F.Bahçe'nin 2 sezon önce 3. Lig ekibi Gölcükspor'dan transfer ettiği İsmail Yüksek, performansıyla yıldız gibi parlıyor. Yapılan transferler sonrası kiralık gönderilecekler arasında yer alsa da teknik direktör Jorge Jesus'un takımda tuttuğu ve enerjisiyle Portekizli çalıştırıcının orta sahada prensi olan İsmail, Stefan Kuntz tarafından A Milli Takım'a ilk kez davet edildi.
23 yaşındaki orta sahayı, Gölcükspor'da teknik direktörlüğünü yapan ve eski bir futbolcu olan Taner Gülleri, SABAH SPOR'a anlattı:
İSMAİL İLE GURUR DUYUYORUM
Görevdeyken birçok takıma bu kadar yüksek potansiyeli olan bir oyuncuyu izlemesini tavsiye ettik.

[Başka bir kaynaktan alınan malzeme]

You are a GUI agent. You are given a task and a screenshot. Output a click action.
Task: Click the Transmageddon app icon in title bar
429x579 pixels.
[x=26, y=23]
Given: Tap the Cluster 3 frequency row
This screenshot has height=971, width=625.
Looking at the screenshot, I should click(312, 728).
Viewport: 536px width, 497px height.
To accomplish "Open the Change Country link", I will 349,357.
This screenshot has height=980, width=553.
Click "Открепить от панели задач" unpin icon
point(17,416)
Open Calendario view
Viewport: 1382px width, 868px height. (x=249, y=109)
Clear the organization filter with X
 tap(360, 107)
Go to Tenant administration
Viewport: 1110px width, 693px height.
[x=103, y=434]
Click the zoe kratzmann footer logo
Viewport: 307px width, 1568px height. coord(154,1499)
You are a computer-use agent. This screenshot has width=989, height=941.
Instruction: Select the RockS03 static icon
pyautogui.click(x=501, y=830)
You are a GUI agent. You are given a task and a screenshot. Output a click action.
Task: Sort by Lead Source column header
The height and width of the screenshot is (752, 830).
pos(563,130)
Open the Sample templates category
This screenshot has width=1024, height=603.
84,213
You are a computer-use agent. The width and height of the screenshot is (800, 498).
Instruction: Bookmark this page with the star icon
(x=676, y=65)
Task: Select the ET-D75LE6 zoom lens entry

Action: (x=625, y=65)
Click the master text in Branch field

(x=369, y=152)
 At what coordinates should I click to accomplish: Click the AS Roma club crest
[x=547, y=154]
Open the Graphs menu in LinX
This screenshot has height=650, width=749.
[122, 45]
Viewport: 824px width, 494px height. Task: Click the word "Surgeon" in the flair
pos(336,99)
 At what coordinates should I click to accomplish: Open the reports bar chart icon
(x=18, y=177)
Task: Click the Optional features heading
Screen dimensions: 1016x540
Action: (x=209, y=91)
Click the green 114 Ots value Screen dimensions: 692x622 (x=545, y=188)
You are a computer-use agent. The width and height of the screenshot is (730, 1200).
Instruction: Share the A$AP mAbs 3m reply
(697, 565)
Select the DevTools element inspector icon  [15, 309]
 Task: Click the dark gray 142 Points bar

İsmail, o dönemde Türkiye'de 1999'lu isimler arasında en parlayan futbolcuydu. Bu seviyelere çıkabileceğini biliyordum, benim için sürpriz olmadı. Alt ligden Fenerbahçe'ye gitmek kolay değil. Ayağına gelen fırsatı çok güzel bir şekilde değerlendirdi.
Emeği geçen bir hocası olarak sonuna kadar gururlanıyorum. Kaliteli ve çok tempolu bir oyuncu. Orta sahada 8, 10 ve 6 numarada oynayabiliyor. Hatta kanatlarda da forma giyer.
ARADAKİ FARKI HEMEN KAPATTI
Oyuncu yetiştirme konusunda bir sıkıntımız yok. Alt liglerden her sezon en az 5 futbolcu üst liglere çıkıyor.
Kendi evlatlarımıza daha çok önem verirsek fazlasını da yetiştirme potansiyeline sahibiz. İsmail, 3. Lig'den gelmesine rağmen zaman içerisinde Süper Lig ile arasındaki farkı kapattı. A Milli Takım orta sahası çok değerli bir ismi kazandı.
İsmail'in önü açık, Ay-Yıldızlı formayı da gururla taşıyacak ve yine kendini kanıtlayacaktır. Milli forma ona çok yakışacak.
EMRE MOR'U DA GELİŞTİRDİ
TIPKI İsmail Yüksek gibi Emre Mor da Jesus ile yeniden doğdu. 68 yaşındaki çalıştırıcının defansif özelliklerini geliştirip takım oyununa daha yatkın hale getirdiği Emre, bu sezon Süper Lig'de Fenerbahçe formasıyla en fazla top kapan oyuncu oldu (8). Jesus, daha önce çalıştırdığı takımlarda orta saha futbolcusu
Nemanja Matic, forvet
Gabigol ve kanat oyuncusu
Angel Di Maria gibi isimleri parlatıp birer yıldız haline getirmiş, 3 oyuncu da yaptıkları açıklamalarda başarılarında büyük payın Jesus'a ait olduğunu söylemişti.